Excerpt »
The private companies that have taken on CRC contracts are not allowed to access NPS records, due to security and privacy concerns. Not only does this make Clare’s job more difficult, but she feels it has been deprofessionalised. “You can feel like the role has been dumbed down,” she says. “I don’t see myself staying in it anymore, and this is a job I thought I would spend the rest of my life in.”

Andrew, whose probation career began in 1983, now works in a CRC in the north of England. He believes the government has created a two-tier workforce. Contracts require CRCs to have appropriately trained staff, but there is no definition for this and no requirement for qualifications.

Workloads have also increased. Probation officers are assigned less time to deal with lower-risk offenders, meaning that newly transferred CRC staff, with no high-risk offenders on their caseload, must supervise a greater number of people than they are used to. But most of all, Andrew is fed up with the uncertainty of reform. “We’re a long way away from knowing what the system will look like,” he says.

The workload is set to increase with the supervision of offenders serving less than 12 months in prison – those that breach the rules will end up back in the courts system, putting more pressure on officers like Michael.

Inadequate training
Michael says court reports are wanted at increasingly short notice, there is inadequate training to prepare staff for new processes and systems and he is being asked to deal with matters above his pay grade, without sufficient information about offenders’ backgrounds, history or previous convictions.

“More and more we are being asked to help with the sentencing of people without really doing any background checks,” he says. “Either we’re going to collapse under the weight of it all, or there’s going to be a big mistake made somewhere in the court when someone is sentenced – like a domestic violence case where someone gets out instead of being in prison and they manage to murder their partner. Someone’s going to get hurt. That’s the big fear.”

Sodexo, which runs six CRCs in England and Wales, recently announced plans to replace staff with machines – ATM-style electronic kiosks to which offenders will report in, and which Ian Lawrence, Napo general secretary, has said are “downright dangerous and will put the public at risk”. Sodexo’s probation staff have been told to expect job cuts of more than 30% in the next year.

It is changes like these, alongside a less generous pension scheme and fewer career advancement opportunities in CRCs, that make Andrew – and many others working in probation – fearful for the future. “It is simply a massive and dangerous social experiment that will not, and cannot, work,” he says. “It will be future victims that pay the price and future governments that will have to do something about it.”

Tasks and exercises »
[A] Copy the passage on probation reform word for word, from "Andrew, whose probation" to "requirement for qualifications.".
[B] Continue the piece on probation reform, picking up after its final sentence.

Dataset content »
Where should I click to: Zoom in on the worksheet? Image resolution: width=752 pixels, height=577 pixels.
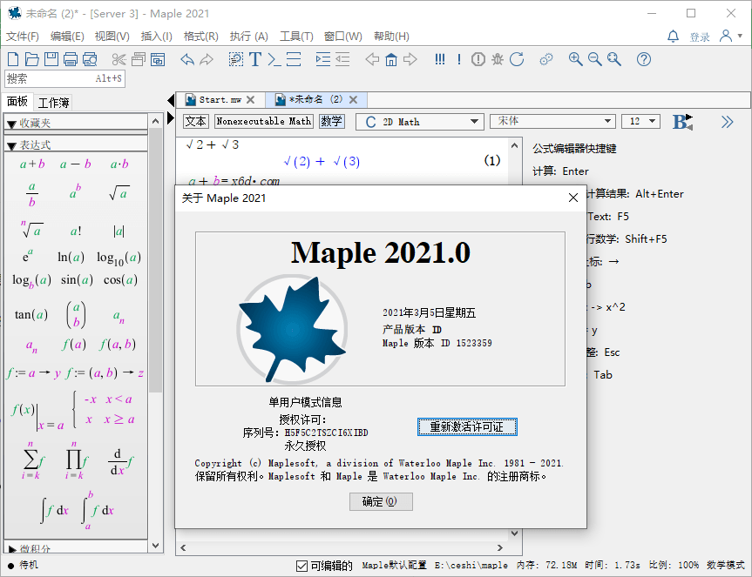coord(575,59)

Task-by-task outputs »
[A]
Andrew, whose probation career began in 1983, now works in a CRC in the north of England. He believes the government has created a two-tier workforce. Contracts require CRCs to have appropriately trained staff, but there is no definition for this and no requirement for qualifications.

[B]
A Ministry of Justice spokesperson said: “It is vital that offenders are managed safely and securely in the communities in which they live.

“The National Probation Service is tasked with protecting the public from high-risk offenders and the 21 community rehabilitation companies are working to turn around the lives of medium and low risk offenders.

“The vast majority of staff are working at the same desks, in the same teams and using the same IT systems as they were previously. Crucially, they are able to call on their experience and knowledge of working with offenders to continue protecting the public.”

Finally, I see Harry Fletcher has felt moved to produce not one, but two blog posts today:-


The enquiry into Serco and G4S and their tagging contracts will be completed very soon. The private companies believe that their previous actions and activities may well have fell within the conditions of the contract. They were contracted to tag someone if instructed to do so by a court and to remove it when the court stated that the tag period ended. The orders normally lasted for 90 or 120 days and the companies received a fixed fee for each order. If an offender died was jailed or ran away during the duration of an order the company was paid unless the court cancelled the order. There would seem therefore if this is the case to be a problem with the conditions of the contract. A number of officials appear to have either left or changed posts.

When the new contracts were let last year no one company had sole responsibility of all aspects of the work. One supplied the kit, another the software, a third the phones and another did the fitting and monitoring. Enforcement however was taken away and given to the state run National Probation Service (NPS). Hitherto anyone absent for 2 hours or more, found tampering with the tag or removing it was automatically breached and sent back to court. Now however the process is determined by the NPS.

Around 28,000 orders were in place at any one time during 2013/14 with 25 to 30% breaching that is 7,000 to 8,000 per year. Up to a third receive short custodial sentences. Under the old rules all went back to court but under the current procedures about half seem to reach court the rest get warnings. It is expected that tagging will sharply increase now that Probation has been privatised perhaps to as many as 75,000 at any one time by 2020. However the new rules on enforcement will result in less pressures on prison numbers as fewer defaulters will end up inside.


Predictions made at least 15 months ago about the likely impact of the privatisation of the Probation service in England and Wales is becoming a reality. In February 2015 the supervision of low and medium risk offenders, around 100,000 individuals were sold off in lots to the private sector. This included work with domestic violence perpetrators.

In Private Eye and elsewhere Harry Fletcher now Director of the Digital Trust forecast the end of positive interventions for offenders and there replacement by a huge increase in electronic tagging, staff reductions and the introduction of reporting centres and check in biometric machines instead of 1 to1 supervision.

Many new providers have already said that they will be shedding staff from September 2015, maybe by as much as 25 to 30%.The main tagging companies are preparing for a significant expansion of the market and report centres where offenders will sign in are very much on the agenda.

The state retains responsibility for supervising high risk offenders but the number of new court orders deemed high risk and therefore suitable for the National Probation Service is often less than 15% of the total.

Although in the short term the NPS did take on a 100 or so extra staff to deal with writing court reports, the impact of further cuts across the public sector post-election and fewer cases seem inevitably to lead to less supervisors.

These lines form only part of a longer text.